Fonte Ansa Flash 18/12/2009 às 9h

O candidato derrotado no primeiro turno das eleições presidenciais chilenas Marco Enríquez-Ominami "proibiu" que os aspirantes ao cargo de chefe de Governo usem sua imagem para angariar votos.

Desde o pleito, realizado no último dia 13, os candidatos que concorrerem no segundo turno, o empresário Sebastián Piñera, da Coalizão para a Mudança, e o senador governista Eduardo Frei, da Concertación, tentam ganhar o eleitorado de Enríquez-Ominami, que obteve 20,12% dos votos.

O independente, no entanto, não anunciou apoio a nenhum dos postulantes e, em entrevista à rádio Bío Bío, comentou que vê "uma obsessão das equipes [de campanha, ndr.] para entrar em contato com a gente da minha equipe" para negociar votos.

Enríquez-Ominami reiterou que Piñera não é seu candidato e que as "diferenças com ele são insuperáveis".

"Não acredito nele. Tem uma maneira compulsiva de faltar com a verdade", criticou o candidato derrotado, recriminando também o governista Eduardo Frei por ser pouco transparente em seus gastos eleitorais e de ter "excluído muita gente".

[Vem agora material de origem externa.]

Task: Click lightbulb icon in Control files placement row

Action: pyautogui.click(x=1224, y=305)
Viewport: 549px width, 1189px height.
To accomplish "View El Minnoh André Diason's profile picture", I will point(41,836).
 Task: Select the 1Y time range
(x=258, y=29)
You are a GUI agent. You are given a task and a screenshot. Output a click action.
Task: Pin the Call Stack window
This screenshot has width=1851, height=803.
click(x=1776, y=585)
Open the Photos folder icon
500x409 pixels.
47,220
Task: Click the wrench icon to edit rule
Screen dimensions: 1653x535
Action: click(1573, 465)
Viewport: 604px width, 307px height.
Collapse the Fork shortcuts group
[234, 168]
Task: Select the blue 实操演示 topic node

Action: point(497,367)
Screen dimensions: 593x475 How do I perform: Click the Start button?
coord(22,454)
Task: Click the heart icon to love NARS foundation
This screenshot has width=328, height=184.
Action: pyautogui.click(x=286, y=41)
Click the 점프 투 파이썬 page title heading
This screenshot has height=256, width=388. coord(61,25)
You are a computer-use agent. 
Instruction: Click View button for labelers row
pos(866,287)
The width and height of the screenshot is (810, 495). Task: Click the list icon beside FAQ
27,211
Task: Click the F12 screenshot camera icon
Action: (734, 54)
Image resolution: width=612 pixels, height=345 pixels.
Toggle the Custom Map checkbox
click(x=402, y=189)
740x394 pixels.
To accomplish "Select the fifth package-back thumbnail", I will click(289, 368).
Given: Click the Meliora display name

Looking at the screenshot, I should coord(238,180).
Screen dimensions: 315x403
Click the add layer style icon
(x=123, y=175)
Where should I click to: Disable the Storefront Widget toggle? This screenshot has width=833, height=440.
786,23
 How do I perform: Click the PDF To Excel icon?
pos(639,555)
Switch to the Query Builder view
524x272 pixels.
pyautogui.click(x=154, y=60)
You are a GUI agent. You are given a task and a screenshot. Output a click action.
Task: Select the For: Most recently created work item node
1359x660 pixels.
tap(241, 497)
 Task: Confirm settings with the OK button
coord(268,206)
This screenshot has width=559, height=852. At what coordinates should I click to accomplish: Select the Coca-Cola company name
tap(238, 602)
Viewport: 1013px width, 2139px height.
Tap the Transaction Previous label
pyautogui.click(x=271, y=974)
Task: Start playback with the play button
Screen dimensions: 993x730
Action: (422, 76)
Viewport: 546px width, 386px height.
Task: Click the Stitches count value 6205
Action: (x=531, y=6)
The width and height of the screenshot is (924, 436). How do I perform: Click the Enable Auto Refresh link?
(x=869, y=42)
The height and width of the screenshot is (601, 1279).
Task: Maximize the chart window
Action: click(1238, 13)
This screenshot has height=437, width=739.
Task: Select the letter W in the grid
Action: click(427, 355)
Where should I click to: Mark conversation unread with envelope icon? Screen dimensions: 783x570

Mas o independente não descartou revelar, antes do segundo turno, agendado para 17 de janeiro, em quem votará. "Vou escutar meu próprio eleitorado e vou votar por quem também o escute. Faltam quatro semanas para tomar uma decisão pessoal", comentou.

Os dois adversários na próxima etapa das eleições já iniciaram suas campanhas. Frei, que conseguiu 29,62% dos votos no primeiro turno, lançou novos slogans e cronogramas de atos públicos, enquanto Piñera, que alcançou 44,03 % da preferência do eleitorado, difundiu informes publicitários na imprensa escrita e no rádio.

Se for eleito, Piñera quebrará uma sequência de 20 anos de governos da Concertación, iniciada com a derrocada da ditadura do general Augusto Pinochet (1973-1990). Também seria a primeira vez desde 1958 que a direita sobe ao poder a partir de eleições diretas.

O vencedor das eleições chilenas assumirá o Executivo do país em março de 2011, quando termina o mandato da presidente Michelle Bachelet.